Work task -> As output, give the exact lines from the one containing "23% YouGov result" through the end of the listing below, both included, without the pictures.

Information shown ->

##############################

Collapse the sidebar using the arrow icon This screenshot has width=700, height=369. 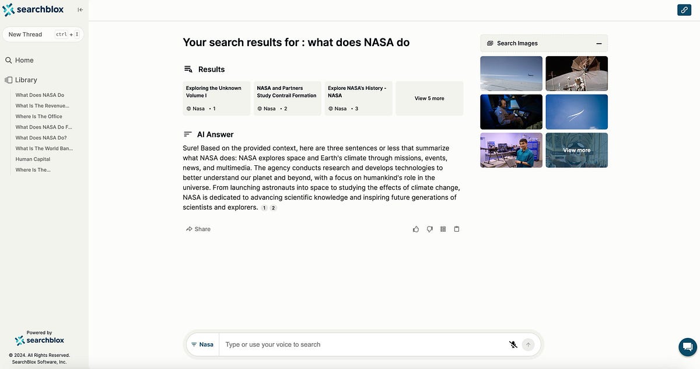pyautogui.click(x=79, y=9)
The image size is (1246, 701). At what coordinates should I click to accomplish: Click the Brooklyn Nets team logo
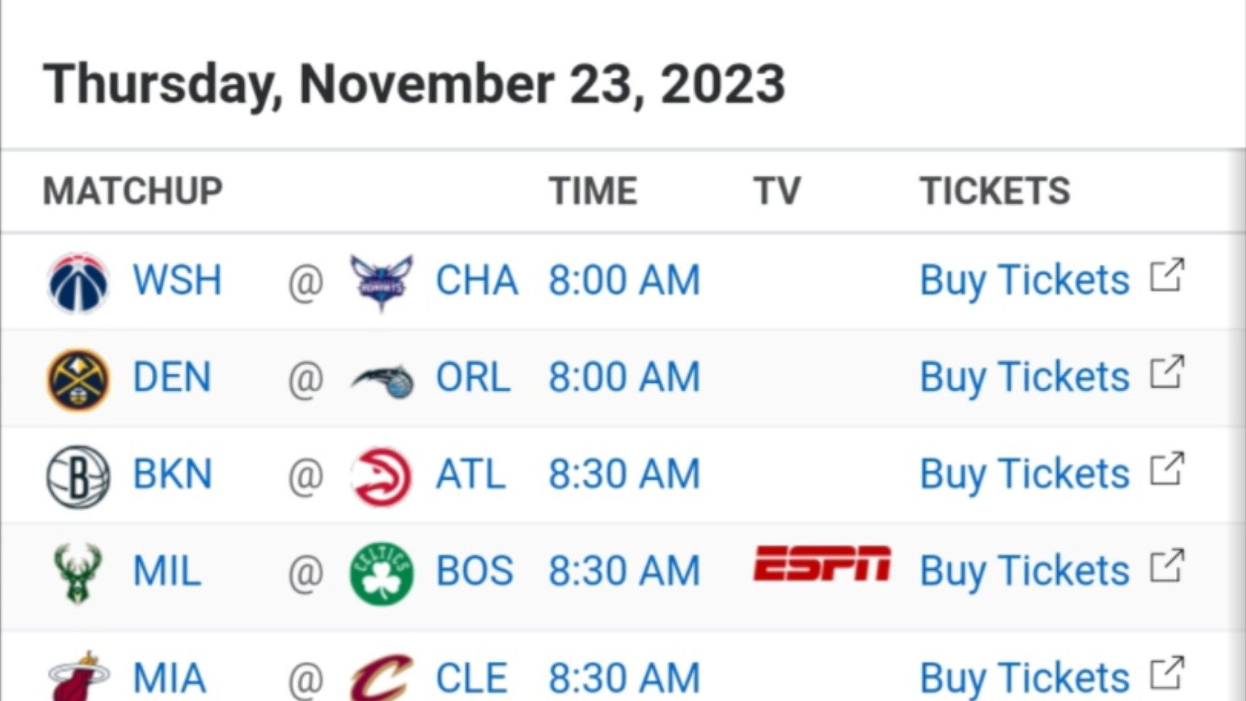click(78, 476)
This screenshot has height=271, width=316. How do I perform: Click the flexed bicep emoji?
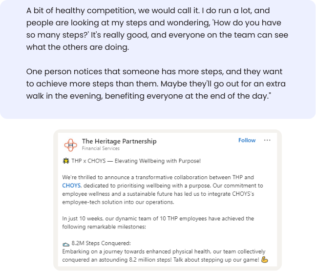coord(265,259)
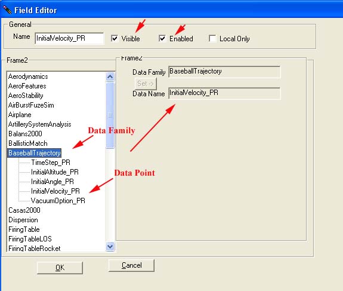The width and height of the screenshot is (343, 291).
Task: Click the Field Editor title bar icon
Action: [7, 10]
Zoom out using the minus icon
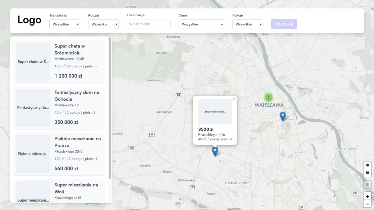Viewport: 374px width, 210px height. click(367, 204)
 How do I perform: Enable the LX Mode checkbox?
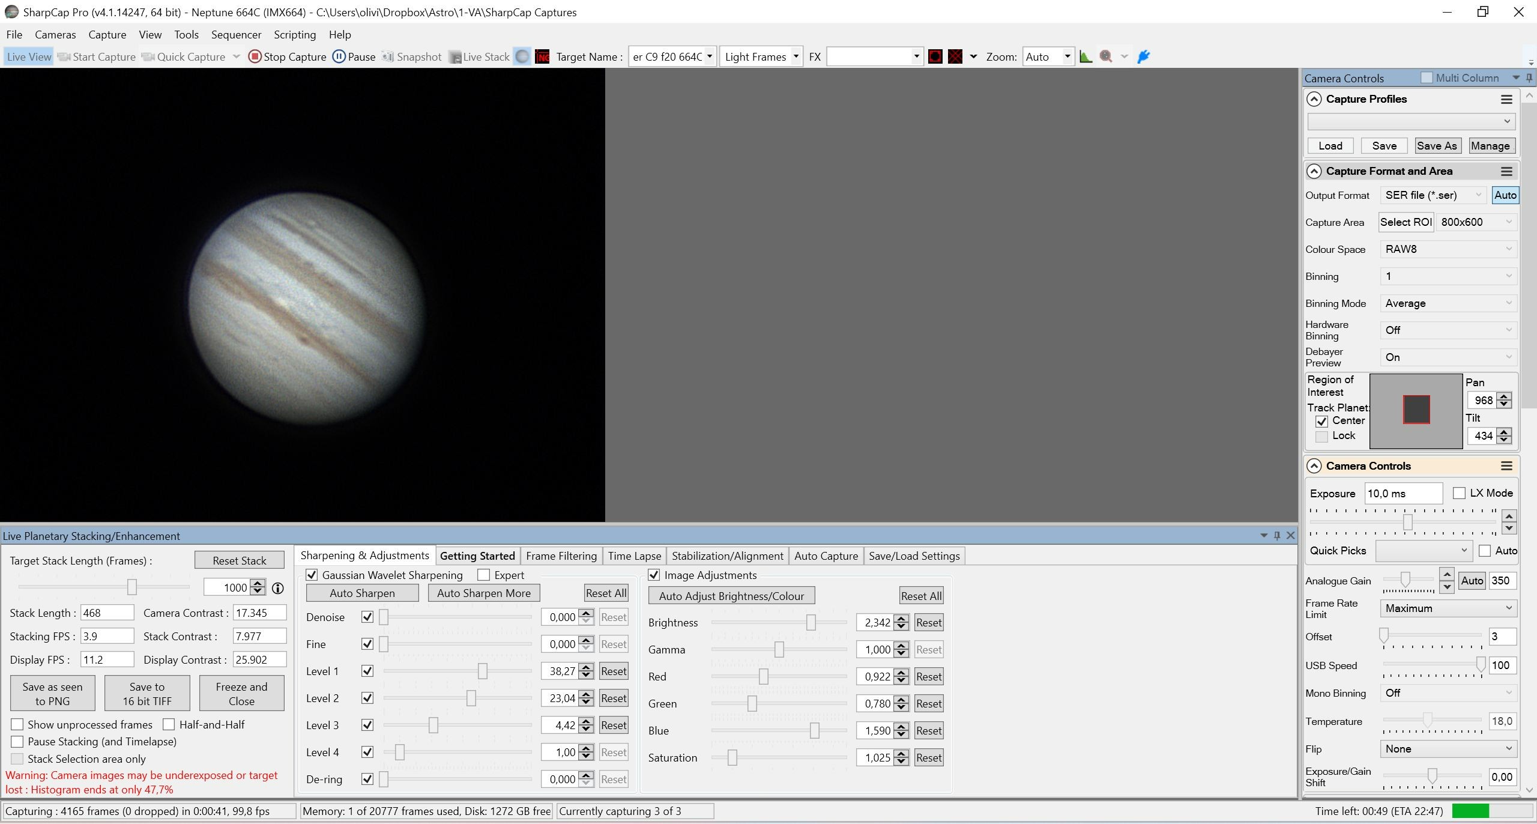click(1459, 493)
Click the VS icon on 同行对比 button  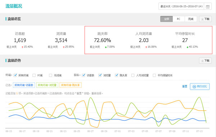click(194, 87)
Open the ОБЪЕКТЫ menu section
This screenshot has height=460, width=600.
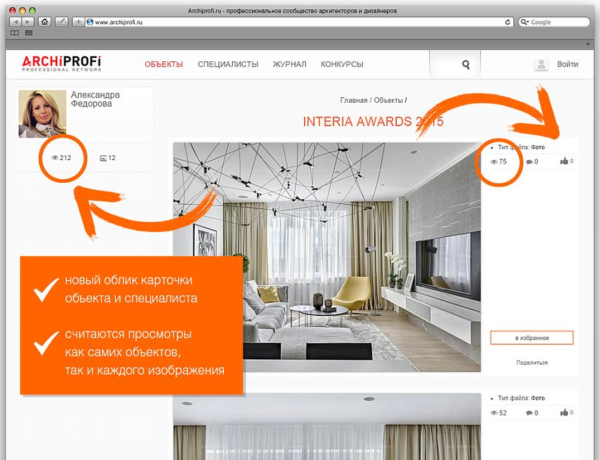[x=164, y=65]
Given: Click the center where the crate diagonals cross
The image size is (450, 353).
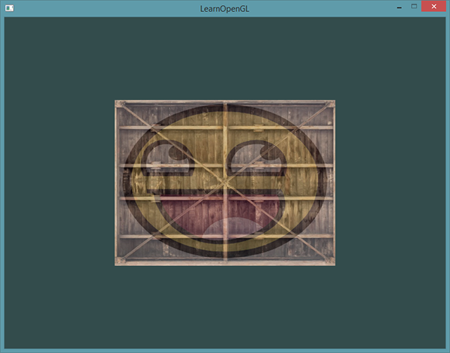Looking at the screenshot, I should point(225,183).
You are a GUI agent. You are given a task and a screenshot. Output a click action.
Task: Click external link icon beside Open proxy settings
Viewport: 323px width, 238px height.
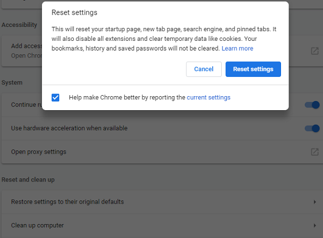(314, 152)

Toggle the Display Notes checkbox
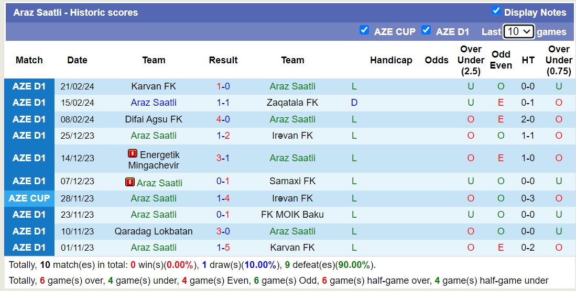click(496, 11)
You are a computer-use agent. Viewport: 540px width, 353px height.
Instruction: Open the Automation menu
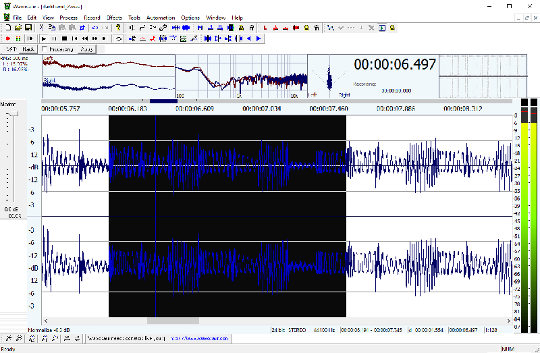pyautogui.click(x=161, y=18)
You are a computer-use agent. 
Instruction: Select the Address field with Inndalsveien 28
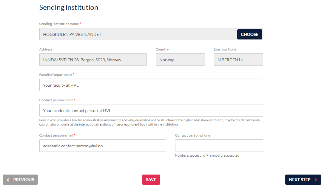pyautogui.click(x=93, y=60)
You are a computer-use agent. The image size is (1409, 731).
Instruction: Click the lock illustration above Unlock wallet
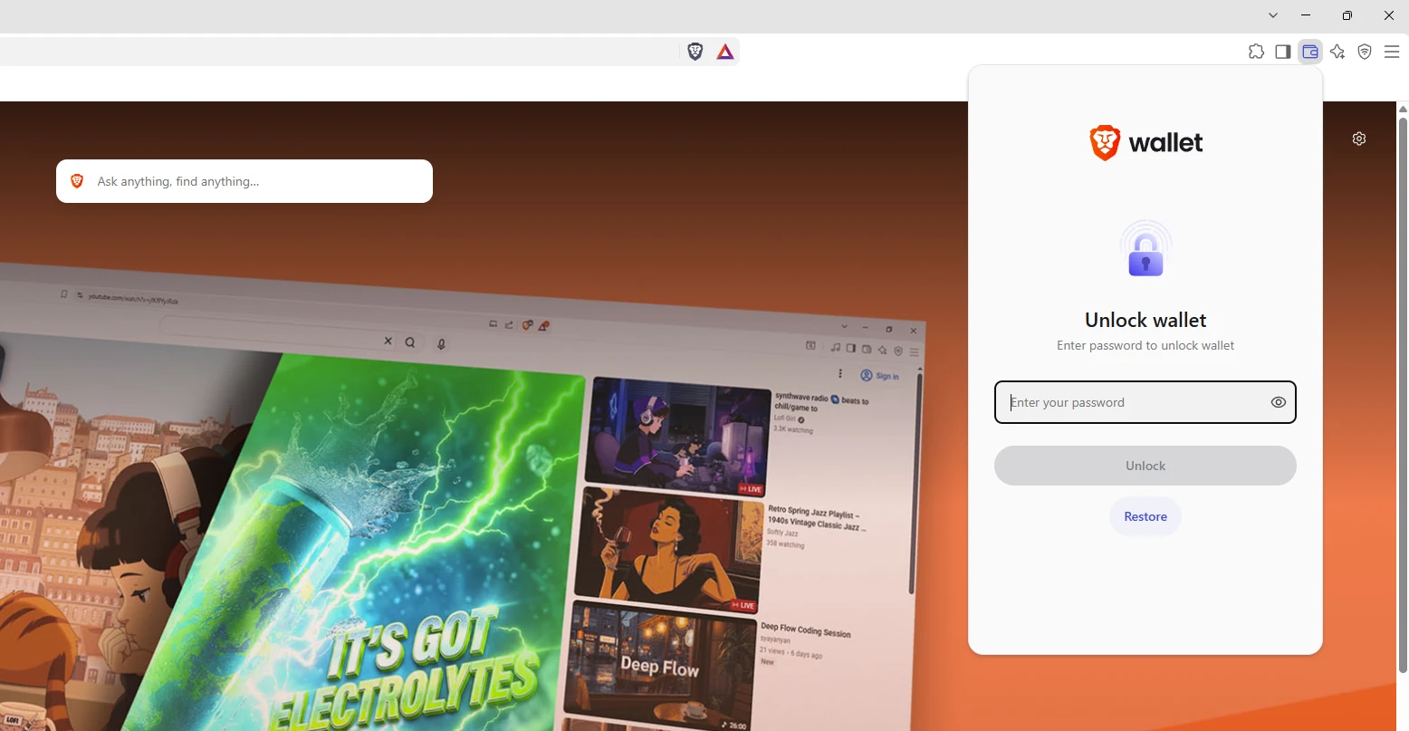[x=1145, y=249]
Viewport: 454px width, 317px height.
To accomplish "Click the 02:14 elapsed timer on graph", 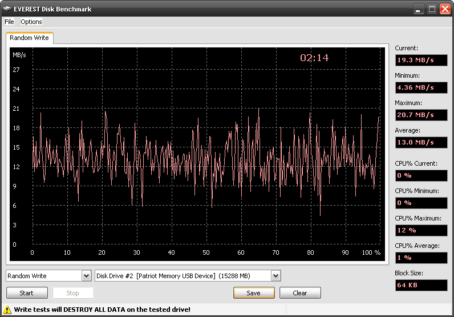I will tap(314, 58).
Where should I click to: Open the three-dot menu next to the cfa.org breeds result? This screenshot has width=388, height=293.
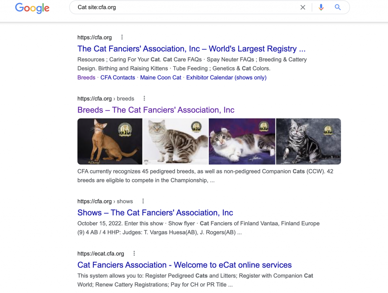point(144,98)
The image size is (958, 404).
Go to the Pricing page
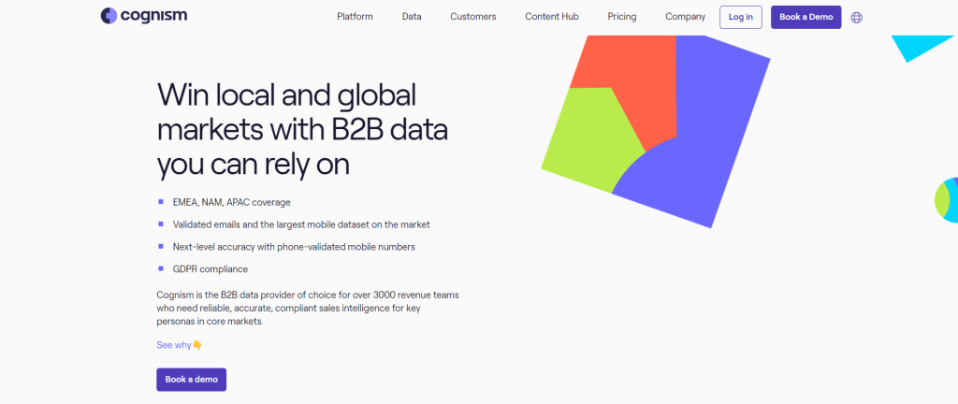click(622, 17)
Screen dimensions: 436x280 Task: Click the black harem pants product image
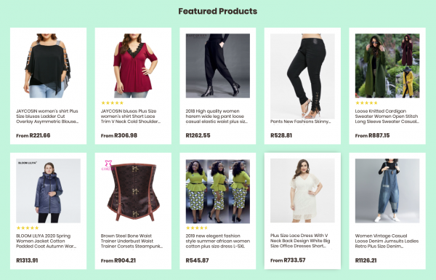coord(218,65)
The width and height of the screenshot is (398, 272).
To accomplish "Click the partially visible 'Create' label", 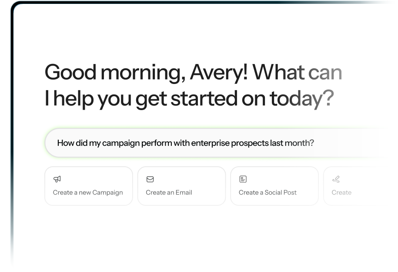I will click(x=341, y=192).
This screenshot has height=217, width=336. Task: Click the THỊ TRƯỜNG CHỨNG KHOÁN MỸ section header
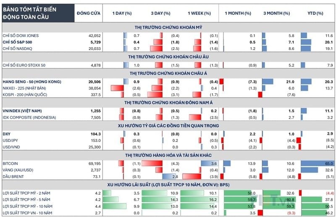pos(168,27)
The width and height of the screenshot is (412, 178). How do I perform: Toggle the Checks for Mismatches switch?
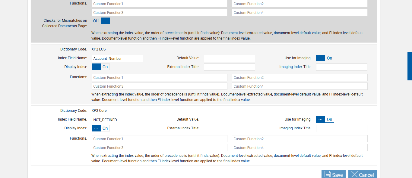click(101, 21)
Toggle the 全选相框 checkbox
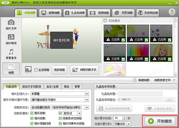Screen dimensions: 179x128 pyautogui.click(x=36, y=70)
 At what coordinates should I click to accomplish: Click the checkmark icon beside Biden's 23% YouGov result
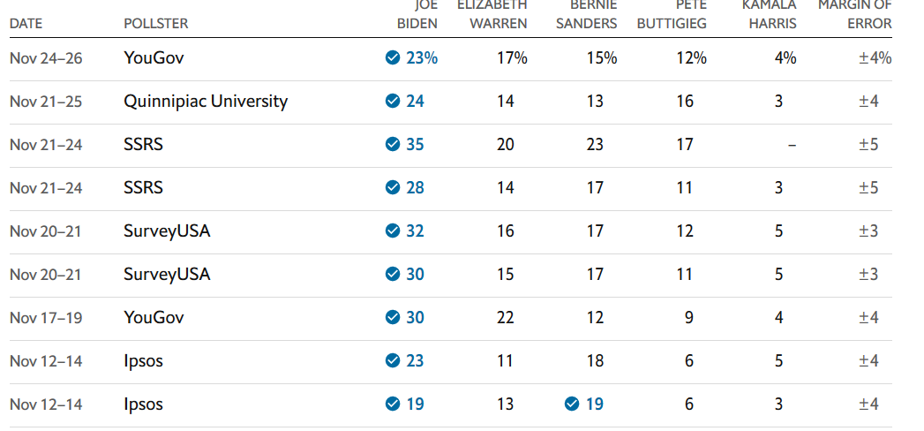click(x=393, y=57)
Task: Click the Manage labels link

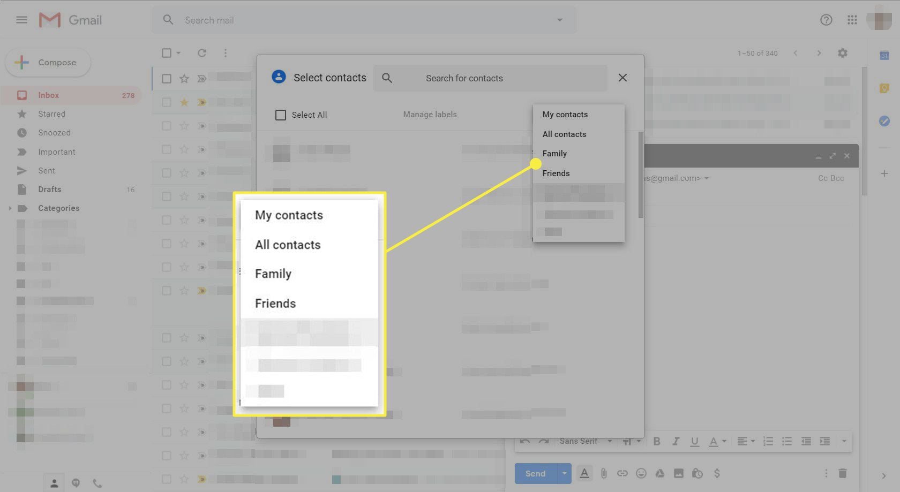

##############################

Solution ->
 At what coordinates should I click to accomplish: Click the checkmark icon beside Biden's 23% YouGov result
click(x=393, y=57)
Task: Click the Manage labels link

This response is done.